This exercise asks for a copy of each line in the records below with the word "chevron" in it.
────────────────────────────────────────
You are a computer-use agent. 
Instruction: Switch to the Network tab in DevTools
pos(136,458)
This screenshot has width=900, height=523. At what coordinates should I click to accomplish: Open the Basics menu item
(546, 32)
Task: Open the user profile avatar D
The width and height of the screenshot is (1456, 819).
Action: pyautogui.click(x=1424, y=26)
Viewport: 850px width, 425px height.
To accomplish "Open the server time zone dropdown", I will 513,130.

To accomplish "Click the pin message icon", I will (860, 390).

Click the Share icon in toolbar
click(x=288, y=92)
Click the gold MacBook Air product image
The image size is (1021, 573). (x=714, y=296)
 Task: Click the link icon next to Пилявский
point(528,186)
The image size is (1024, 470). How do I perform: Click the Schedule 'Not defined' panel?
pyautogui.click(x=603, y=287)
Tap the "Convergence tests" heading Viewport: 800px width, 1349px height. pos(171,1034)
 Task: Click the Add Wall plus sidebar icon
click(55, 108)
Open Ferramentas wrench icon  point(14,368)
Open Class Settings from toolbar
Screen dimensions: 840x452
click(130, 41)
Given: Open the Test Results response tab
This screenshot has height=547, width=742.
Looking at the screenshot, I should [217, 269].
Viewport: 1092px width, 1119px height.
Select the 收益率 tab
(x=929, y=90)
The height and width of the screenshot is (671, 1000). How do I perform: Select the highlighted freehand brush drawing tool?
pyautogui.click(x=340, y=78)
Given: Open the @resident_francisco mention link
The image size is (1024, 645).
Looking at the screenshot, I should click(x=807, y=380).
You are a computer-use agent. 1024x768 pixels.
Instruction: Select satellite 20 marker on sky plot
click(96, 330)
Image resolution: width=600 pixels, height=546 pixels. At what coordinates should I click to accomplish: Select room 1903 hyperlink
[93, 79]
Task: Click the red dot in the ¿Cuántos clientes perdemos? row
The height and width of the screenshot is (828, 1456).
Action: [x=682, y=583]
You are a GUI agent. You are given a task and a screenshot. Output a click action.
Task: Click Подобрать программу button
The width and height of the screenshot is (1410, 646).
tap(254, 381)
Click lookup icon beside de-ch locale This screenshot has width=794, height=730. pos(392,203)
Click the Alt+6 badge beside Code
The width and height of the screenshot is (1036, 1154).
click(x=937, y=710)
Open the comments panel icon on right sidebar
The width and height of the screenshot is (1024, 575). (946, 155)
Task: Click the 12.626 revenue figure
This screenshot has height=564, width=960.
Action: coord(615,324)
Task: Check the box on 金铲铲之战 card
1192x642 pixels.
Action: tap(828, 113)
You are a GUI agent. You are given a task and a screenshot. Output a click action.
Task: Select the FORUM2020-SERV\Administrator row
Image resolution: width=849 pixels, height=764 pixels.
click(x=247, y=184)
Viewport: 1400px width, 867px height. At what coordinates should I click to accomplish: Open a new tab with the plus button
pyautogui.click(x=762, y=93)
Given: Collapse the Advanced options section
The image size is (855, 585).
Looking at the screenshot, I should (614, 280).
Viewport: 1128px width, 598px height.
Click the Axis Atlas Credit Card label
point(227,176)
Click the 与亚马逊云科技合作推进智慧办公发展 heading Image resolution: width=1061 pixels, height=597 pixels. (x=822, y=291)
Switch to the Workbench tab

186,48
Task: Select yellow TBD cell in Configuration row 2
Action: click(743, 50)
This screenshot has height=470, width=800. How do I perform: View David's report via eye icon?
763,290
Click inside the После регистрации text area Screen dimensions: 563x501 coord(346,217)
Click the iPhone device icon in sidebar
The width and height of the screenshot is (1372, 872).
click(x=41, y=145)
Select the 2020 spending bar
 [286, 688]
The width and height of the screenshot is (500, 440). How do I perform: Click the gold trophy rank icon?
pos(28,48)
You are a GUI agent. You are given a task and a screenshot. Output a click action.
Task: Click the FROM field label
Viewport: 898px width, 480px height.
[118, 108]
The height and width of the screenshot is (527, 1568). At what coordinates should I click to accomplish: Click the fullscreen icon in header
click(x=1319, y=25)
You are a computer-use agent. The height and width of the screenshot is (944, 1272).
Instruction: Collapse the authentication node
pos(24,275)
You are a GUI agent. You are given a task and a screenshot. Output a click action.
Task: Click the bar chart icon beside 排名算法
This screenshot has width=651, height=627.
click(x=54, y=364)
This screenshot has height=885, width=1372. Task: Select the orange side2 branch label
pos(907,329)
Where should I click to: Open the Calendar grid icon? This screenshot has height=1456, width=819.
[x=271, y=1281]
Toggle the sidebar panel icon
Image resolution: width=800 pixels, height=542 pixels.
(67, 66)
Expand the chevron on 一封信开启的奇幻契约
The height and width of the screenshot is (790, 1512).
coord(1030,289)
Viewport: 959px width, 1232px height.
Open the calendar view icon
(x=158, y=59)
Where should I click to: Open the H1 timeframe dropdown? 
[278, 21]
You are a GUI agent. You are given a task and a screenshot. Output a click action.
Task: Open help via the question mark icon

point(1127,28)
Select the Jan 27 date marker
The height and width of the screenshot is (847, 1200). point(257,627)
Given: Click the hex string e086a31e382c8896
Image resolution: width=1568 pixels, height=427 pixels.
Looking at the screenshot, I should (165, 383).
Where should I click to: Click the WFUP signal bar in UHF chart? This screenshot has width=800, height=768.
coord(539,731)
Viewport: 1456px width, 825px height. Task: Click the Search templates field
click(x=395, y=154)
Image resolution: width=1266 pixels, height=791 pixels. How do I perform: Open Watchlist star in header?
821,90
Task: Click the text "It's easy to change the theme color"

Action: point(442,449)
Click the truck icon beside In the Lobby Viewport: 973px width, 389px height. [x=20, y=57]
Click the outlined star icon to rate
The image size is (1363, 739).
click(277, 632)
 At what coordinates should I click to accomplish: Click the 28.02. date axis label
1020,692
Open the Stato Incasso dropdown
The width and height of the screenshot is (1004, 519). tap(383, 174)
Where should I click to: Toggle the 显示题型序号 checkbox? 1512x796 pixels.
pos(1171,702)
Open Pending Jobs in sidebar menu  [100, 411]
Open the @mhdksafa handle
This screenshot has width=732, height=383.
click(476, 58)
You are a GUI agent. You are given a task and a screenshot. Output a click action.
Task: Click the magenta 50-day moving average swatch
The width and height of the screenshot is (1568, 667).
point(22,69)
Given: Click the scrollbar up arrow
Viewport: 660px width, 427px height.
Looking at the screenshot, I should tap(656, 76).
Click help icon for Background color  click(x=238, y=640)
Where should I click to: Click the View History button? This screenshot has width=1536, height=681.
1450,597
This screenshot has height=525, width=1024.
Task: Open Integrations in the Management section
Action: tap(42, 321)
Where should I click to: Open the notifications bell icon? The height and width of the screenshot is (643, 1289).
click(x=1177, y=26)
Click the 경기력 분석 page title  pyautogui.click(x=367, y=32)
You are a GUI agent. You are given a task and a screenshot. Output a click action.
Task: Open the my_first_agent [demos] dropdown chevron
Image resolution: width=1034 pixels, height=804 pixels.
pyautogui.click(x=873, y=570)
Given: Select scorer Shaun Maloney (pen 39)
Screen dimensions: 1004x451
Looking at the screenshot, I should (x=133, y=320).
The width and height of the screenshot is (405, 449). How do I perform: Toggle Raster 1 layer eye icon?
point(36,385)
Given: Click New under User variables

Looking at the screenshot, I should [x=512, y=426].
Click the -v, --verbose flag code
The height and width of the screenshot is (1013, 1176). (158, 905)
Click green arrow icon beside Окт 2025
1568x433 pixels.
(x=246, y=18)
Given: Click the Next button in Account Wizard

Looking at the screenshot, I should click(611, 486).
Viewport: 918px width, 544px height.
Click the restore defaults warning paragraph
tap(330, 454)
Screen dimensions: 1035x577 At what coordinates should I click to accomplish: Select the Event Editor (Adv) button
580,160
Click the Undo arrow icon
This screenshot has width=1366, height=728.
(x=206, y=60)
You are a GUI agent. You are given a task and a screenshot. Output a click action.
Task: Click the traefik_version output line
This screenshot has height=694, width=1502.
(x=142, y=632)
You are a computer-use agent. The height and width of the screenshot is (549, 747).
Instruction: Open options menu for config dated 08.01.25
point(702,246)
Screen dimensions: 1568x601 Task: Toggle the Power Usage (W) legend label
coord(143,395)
────────────────────────────────────────
- Answer to this problem:
Expand the chevron on 一封信开启的奇幻契约
Task: Open the my_first_agent [demos] dropdown chevron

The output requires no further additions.